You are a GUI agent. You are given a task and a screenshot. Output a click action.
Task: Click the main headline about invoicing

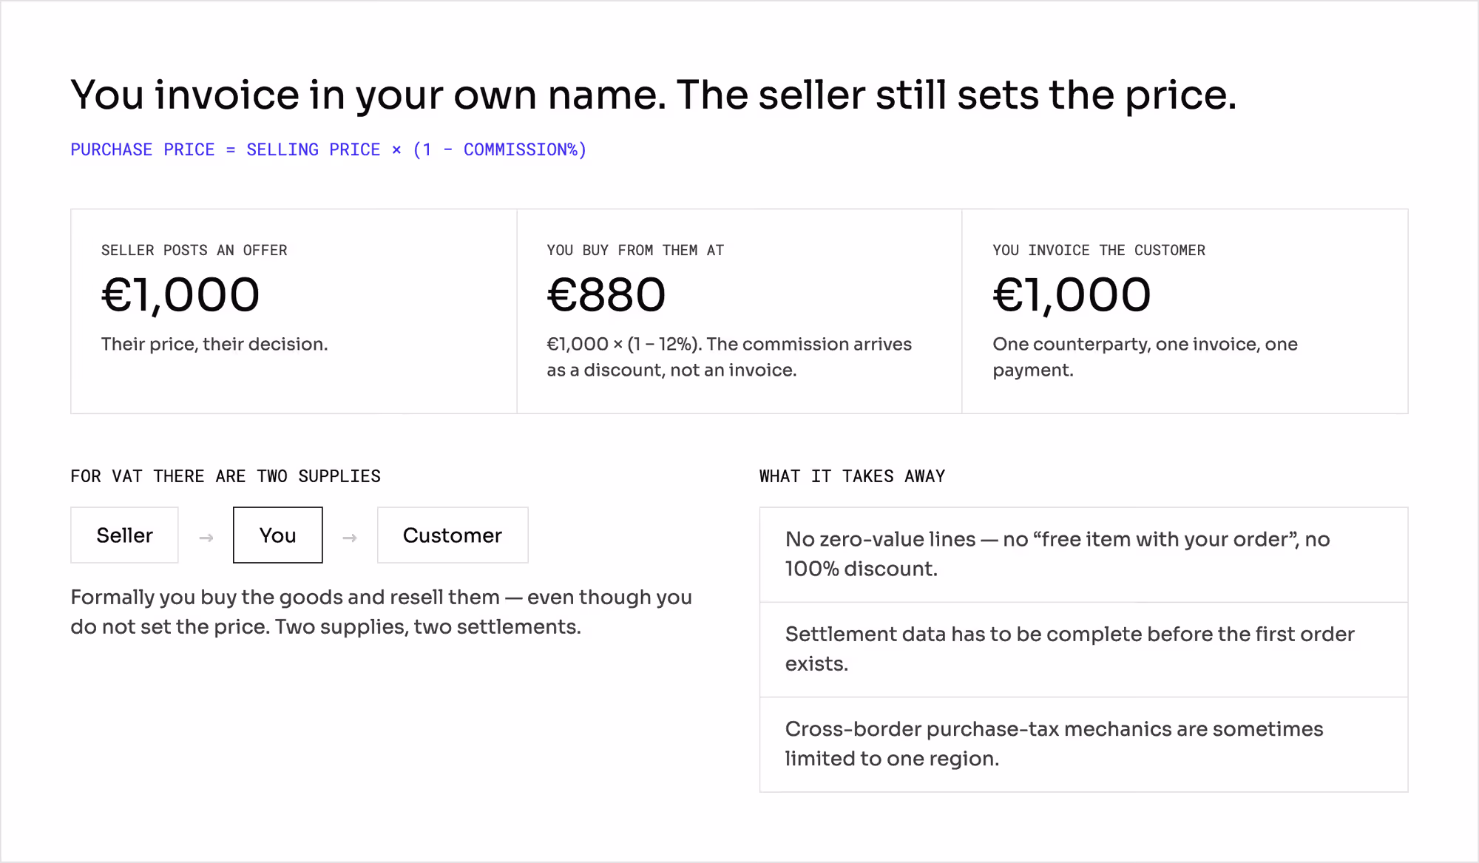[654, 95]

★ ★ ★ ★ ★ ★ ★

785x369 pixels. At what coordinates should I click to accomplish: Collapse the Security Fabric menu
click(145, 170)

★ ★ ★ ★ ★ ★ ★

[The problem]: Render the records from the line containing "785x369 pixels. At" through the line containing "click(145, 170)" as a JSON list of strings, one string per line, omitting any blank lines.

[Written reply]:
[
  "785x369 pixels. At what coordinates should I click to accomplish: Collapse the Security Fabric menu",
  "click(145, 170)"
]